Difference between revisions of "1994 AHSME Problems/Problem 17"

Latest revision as of 03:07, 28 May 2021

Problem

An $8$ by $2\sqrt{2}$ rectangle has the same center as a circle of radius $2$ . The area of the region common to both the rectangle and the circle is

$\textbf{(A)}\ 2\pi \qquad\textbf{(B)}\ 2\pi+2 \qquad\textbf{(C)}\ 4\pi-4 \qquad\textbf{(D)}\ 2\pi+4 \qquad\textbf{(E)}\ 4\pi-2$

Solution

$[asy] import cse5; import olympiad; real s=2*sqrt(2); pair A=(0,0),B=(0,s),C=(8,s),D=(8,0),O=(4,sqrt(2)),X; D(A--B--C--D--cycle); D(CR(O,2)); pair[] P; P=IPs(CR(O,2),box(A,C)); for(int i=0; i<4; i=i+1) { D(O--P[i],black); } X=foot(O,B,C); D(O--X); D(rightanglemark(O,X,C)); D(O); D(MP("O",O,S));[/asy]$

We draw the diagram above. Dropping an altitude from the center of the circle to the top side of the rectangle, yields a segment of length $\sqrt{2}$ . Since the hypotenuse is the radius of the circle, it has length 2 and by Pythagoras the other leg of the triangle also has length $\sqrt{2}$ . We deduce that the two triangles formed by two radii of circle $O$ and the segment of the rectangle are 45-45-90 triangles.

______________________________

Objective A —
In the problem page, condense the paragraph beginning "We draw the diagram above" into a short bulleted list that keeps its main facts.

Provided information —

______________________________

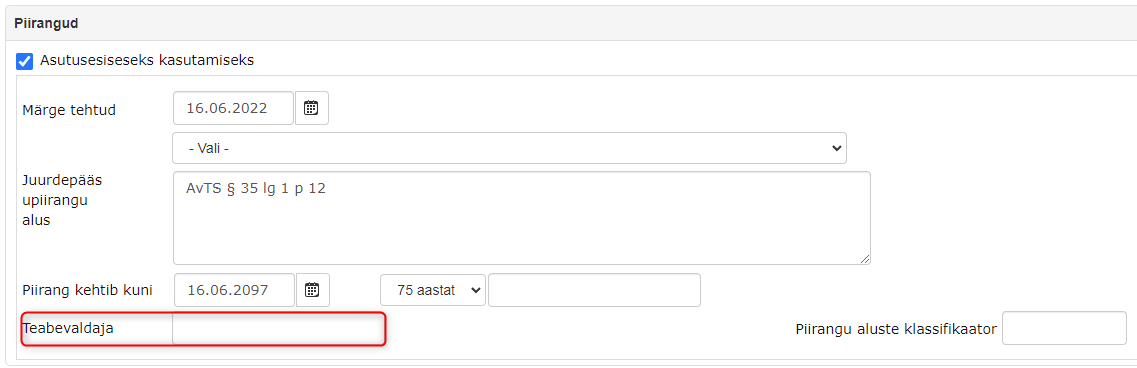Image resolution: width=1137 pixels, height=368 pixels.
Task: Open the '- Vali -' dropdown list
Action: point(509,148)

______________________________

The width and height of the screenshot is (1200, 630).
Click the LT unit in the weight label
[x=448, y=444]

______________________________

Objective B —
Rewrite the lines of the listing between the one holding "Image resolution: width=1137" and the one holding "Action: point(509,148)", inclusive, as a Markdown table with columns No. and Line, leaving out the pictures.

Worked solution A —
- An altitude dropped from the circle's center to the top side of the rectangle has length $\sqrt{2}$.
- The hypotenuse is a radius of the circle, so it has length 2.
- By Pythagoras, the other leg also has length $\sqrt{2}$.
- The two triangles formed by two radii of circle $O$ and the segment of the rectangle are therefore 45-45-90 triangles.

Worked solution B —
| No. | Line |
|---|---|
| 1 | Image resolution: width=1137 pixels, height=368 pixels. |
| 2 | Task: Open the '- Vali -' dropdown list |
| 3 | Action: point(509,148) |